女子200m個人メドレーで、渡部が今大会最初のメダルを日本にもたらした 【写真:長田洋平/アフロスポーツ】

「最後は竹村(吉昭)先生が足がちぎれてもいいから頑張ってこいと言っていたので、ちぎれてもいいと思って泳ぎました(笑)」

 ロシア・カザンで行われている水泳の世界選手権で現地時間3日、渡部香生子(JSS立石)が見せたとびきりの“カナコスマイル”とともに、日本競泳陣第1号のメダルがもたらされた。

 渡部は、女子200メートル個人メドレー決勝で2分8秒45を記録し、銀メダルを獲得。前日に行われた準決勝で、自身が更新した日本記録(2分9秒61)を1秒16も短縮する離れわざで、女子としては同種目史上初の日本人メダリストとなった。

 4月に行われた日本選手権で4冠を達成しても取材陣には引き締まった表情を見せていたが、この日は笑顔がこぼれた。それほど会心の泳ぎができたということだろう。

決勝は3位狙いだった

前半は抑えたレース展開で8位につけたが、後半の平泳ぎ、自由形で追い上げ、順位を上げた 【写真:長田洋平/アフロスポーツ】

 決勝に向け、渡部を指導する竹村コーチは、あえて“3位狙い”のレースをするよう指示していた。準決勝のタイムを見ると1位通過のカティンカ・ホッスー(ハンガリー)が2分6秒84、2位のシボーン・マリー・オコナー(イギリス)が2分8秒45と抜きん出ていた。日本記録を更新したばかりの渡部といえども、2人に勝負を挑むのは厳しいと判断したがゆえの結論だ。
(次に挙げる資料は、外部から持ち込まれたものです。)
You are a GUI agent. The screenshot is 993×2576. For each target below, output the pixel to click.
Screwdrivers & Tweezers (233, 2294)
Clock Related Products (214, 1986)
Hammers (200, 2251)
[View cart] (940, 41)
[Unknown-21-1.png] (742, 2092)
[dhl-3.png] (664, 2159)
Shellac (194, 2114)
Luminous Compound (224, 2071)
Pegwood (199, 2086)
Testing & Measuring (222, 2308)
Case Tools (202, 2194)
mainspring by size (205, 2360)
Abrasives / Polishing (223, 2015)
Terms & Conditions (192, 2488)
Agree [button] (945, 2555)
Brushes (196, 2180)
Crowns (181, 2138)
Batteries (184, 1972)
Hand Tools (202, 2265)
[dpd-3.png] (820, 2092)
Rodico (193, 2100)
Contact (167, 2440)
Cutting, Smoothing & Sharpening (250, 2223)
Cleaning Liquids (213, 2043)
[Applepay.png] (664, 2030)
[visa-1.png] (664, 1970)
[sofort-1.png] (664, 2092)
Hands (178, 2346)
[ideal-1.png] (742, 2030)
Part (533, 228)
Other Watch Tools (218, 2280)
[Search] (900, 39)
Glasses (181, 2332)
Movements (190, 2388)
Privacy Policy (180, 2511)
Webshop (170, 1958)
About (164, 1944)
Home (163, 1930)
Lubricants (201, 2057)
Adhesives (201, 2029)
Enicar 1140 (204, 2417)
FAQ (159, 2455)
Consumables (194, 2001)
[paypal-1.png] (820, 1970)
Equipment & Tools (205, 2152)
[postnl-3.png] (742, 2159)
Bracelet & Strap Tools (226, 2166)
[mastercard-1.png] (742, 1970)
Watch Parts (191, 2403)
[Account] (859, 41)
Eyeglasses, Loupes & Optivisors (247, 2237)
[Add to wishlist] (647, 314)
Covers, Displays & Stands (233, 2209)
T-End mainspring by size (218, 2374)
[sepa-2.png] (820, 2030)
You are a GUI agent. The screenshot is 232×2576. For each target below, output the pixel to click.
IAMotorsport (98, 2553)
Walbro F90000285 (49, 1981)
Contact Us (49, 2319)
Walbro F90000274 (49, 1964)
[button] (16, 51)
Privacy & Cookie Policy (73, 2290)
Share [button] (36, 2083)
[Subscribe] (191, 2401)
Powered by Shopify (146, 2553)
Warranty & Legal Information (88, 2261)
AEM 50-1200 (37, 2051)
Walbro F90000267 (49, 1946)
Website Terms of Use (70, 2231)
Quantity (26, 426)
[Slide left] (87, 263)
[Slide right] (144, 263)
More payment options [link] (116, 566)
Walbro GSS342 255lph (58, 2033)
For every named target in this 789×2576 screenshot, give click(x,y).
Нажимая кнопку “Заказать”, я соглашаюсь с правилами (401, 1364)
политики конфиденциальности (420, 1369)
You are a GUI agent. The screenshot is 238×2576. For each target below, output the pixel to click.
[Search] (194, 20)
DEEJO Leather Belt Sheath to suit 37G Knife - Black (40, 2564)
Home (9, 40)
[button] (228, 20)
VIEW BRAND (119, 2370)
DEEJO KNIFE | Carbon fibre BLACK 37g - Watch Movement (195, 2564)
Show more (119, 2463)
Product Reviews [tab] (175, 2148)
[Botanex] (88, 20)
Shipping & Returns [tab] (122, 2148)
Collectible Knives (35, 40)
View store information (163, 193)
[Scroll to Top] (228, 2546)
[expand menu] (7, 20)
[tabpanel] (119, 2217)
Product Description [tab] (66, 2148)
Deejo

 渡部自身も、その戦略に異論はなかったという。「準決勝までの2人(ホッスーとオコナー)には歯が立たないのではないかと思っていたので、私も3位狙いでいいと思いました」

 レースでは3位を争うであろうマヤ・ディラド(米国)をベンチマーク。前半の種目は抑えながら、得意種目を泳ぐ後半で逆転するプランを立てていた。

 渡部は竹村コーチが描いたプランを忠実に実践する。バタフライ、背泳ぎと2種目を終えた段階では全体8位に沈んでいたものの、平泳ぎで4位まで盛り返し、最終的には自由形で終盤に失速したオコナーを捉え、2位まで順位を上げた。